GIVEN EXERCISE
Extract each line of the material below that contains the word "Open".

Coordinate data for items
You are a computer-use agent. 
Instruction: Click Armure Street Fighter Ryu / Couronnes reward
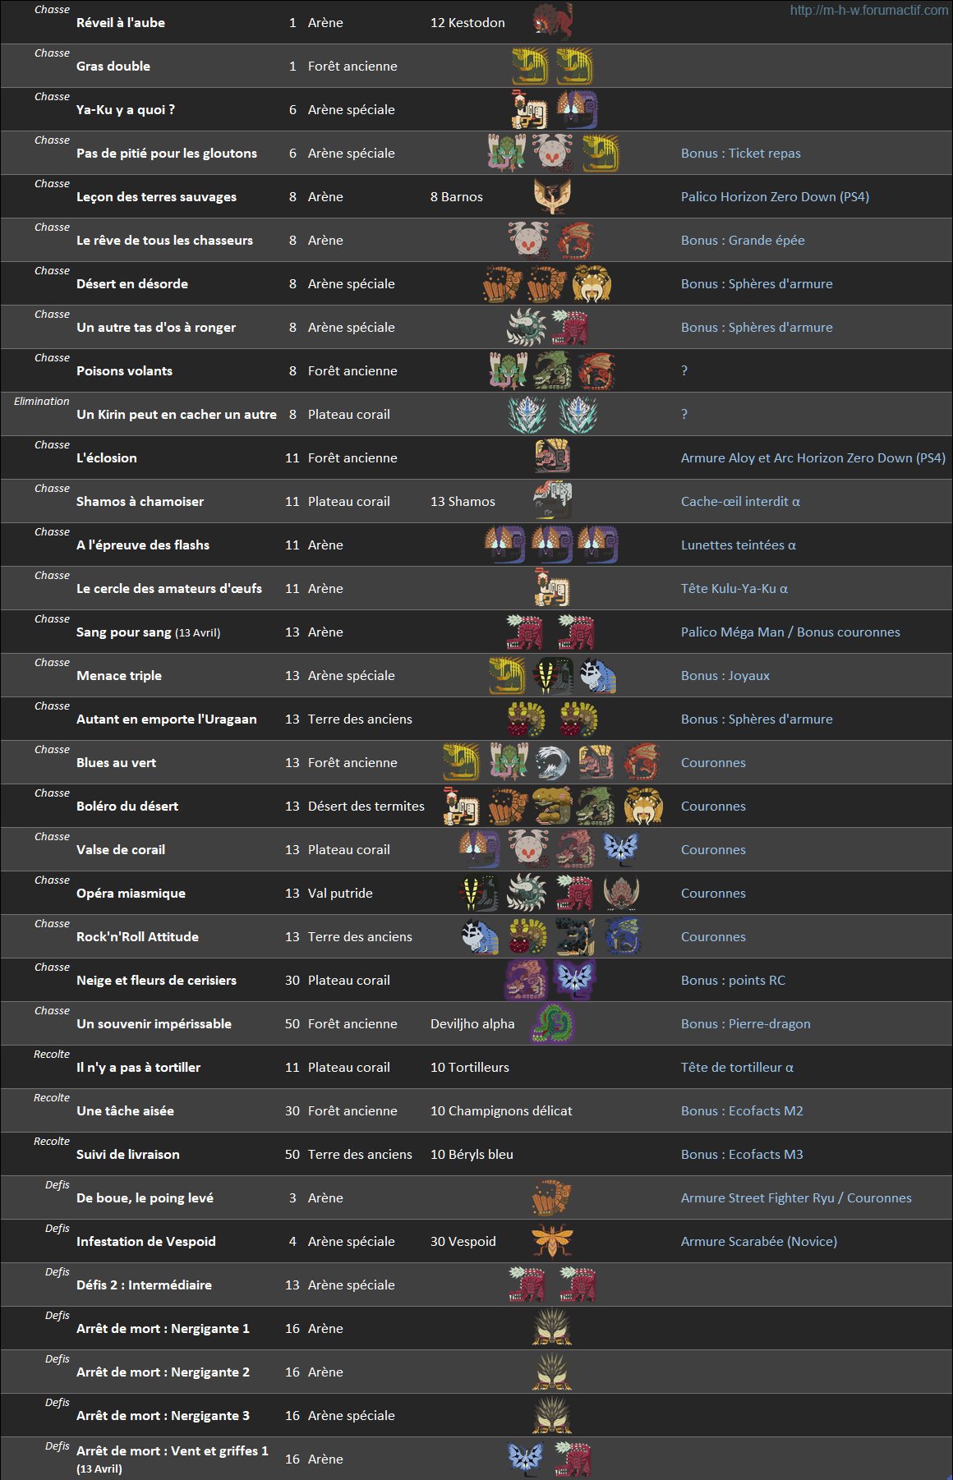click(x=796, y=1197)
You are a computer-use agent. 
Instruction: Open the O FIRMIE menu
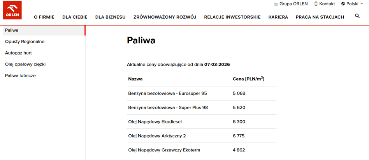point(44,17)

...

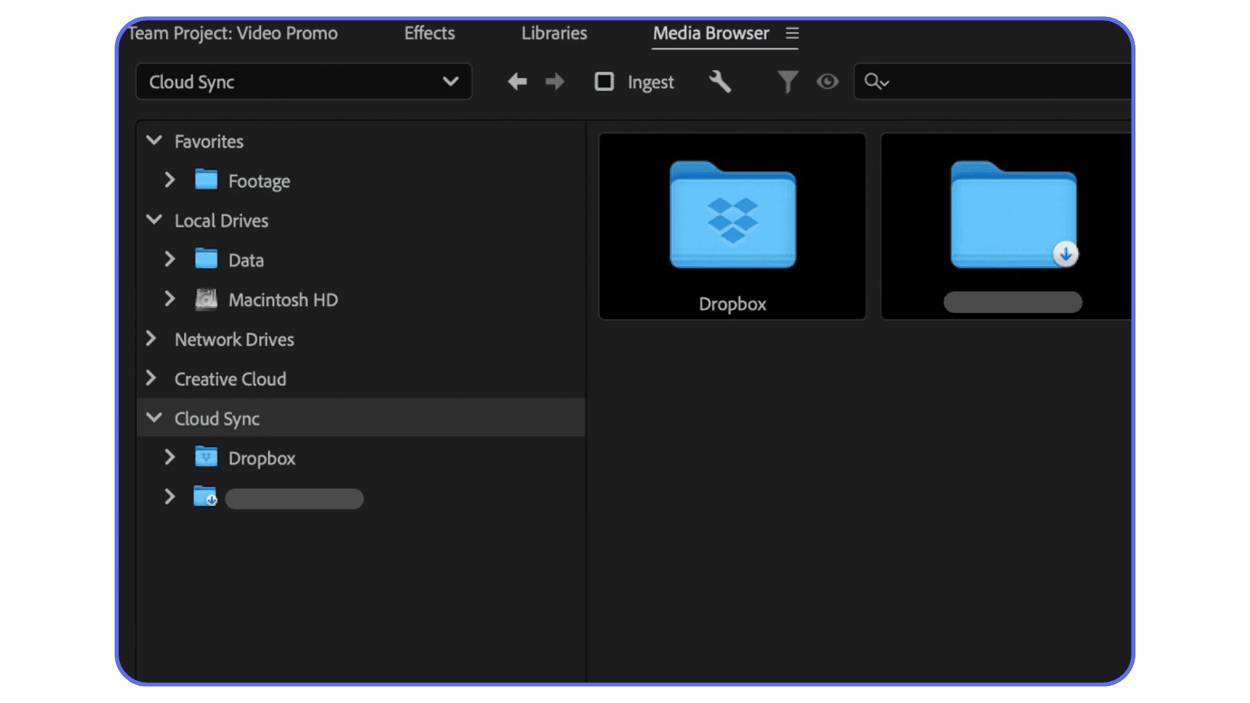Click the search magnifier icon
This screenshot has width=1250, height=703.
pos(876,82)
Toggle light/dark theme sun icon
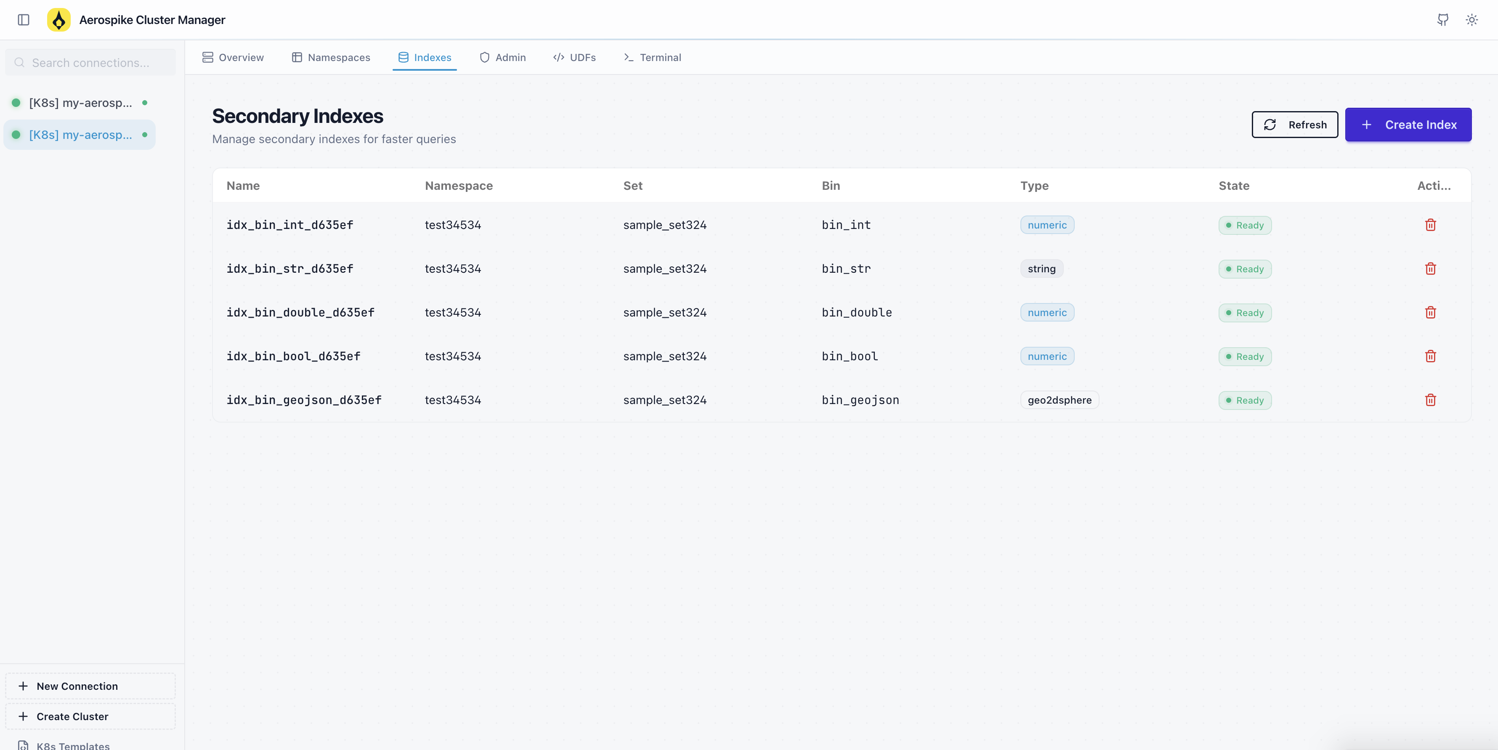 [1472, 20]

* * *

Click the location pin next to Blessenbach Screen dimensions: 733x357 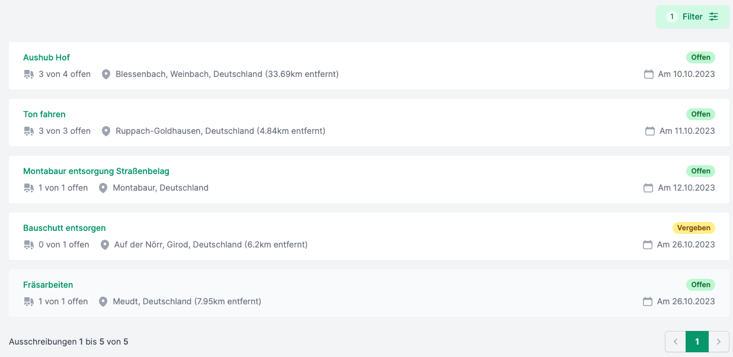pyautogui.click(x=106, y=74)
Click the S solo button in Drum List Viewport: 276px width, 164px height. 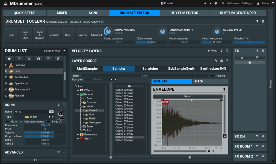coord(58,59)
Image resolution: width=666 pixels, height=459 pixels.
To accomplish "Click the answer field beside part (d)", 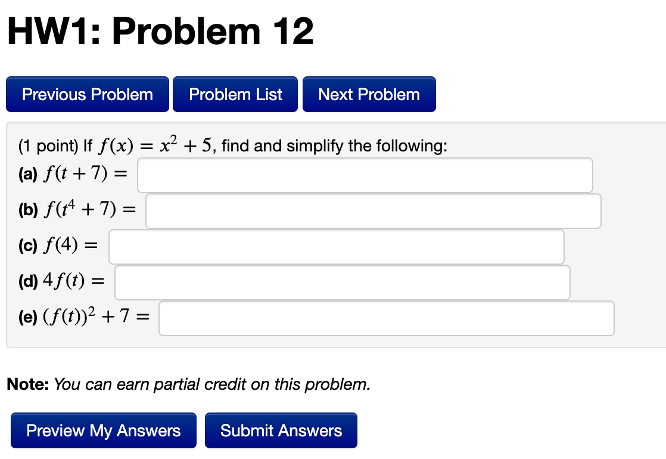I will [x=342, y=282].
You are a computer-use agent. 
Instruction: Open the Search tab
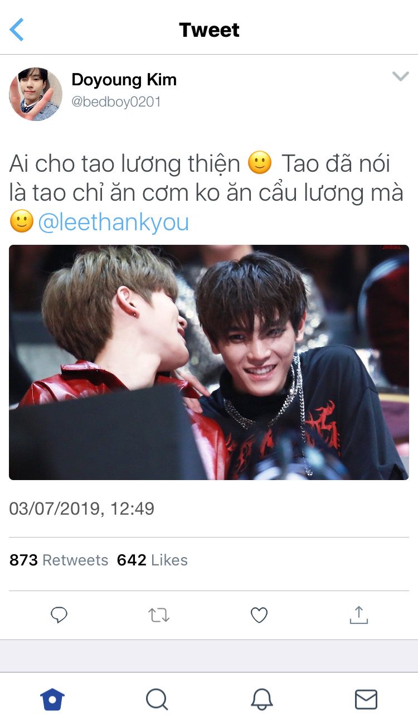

WRITTEN ANSWER
Instruction: Open the O FIRMIE menu
Instruction: Open the Search tab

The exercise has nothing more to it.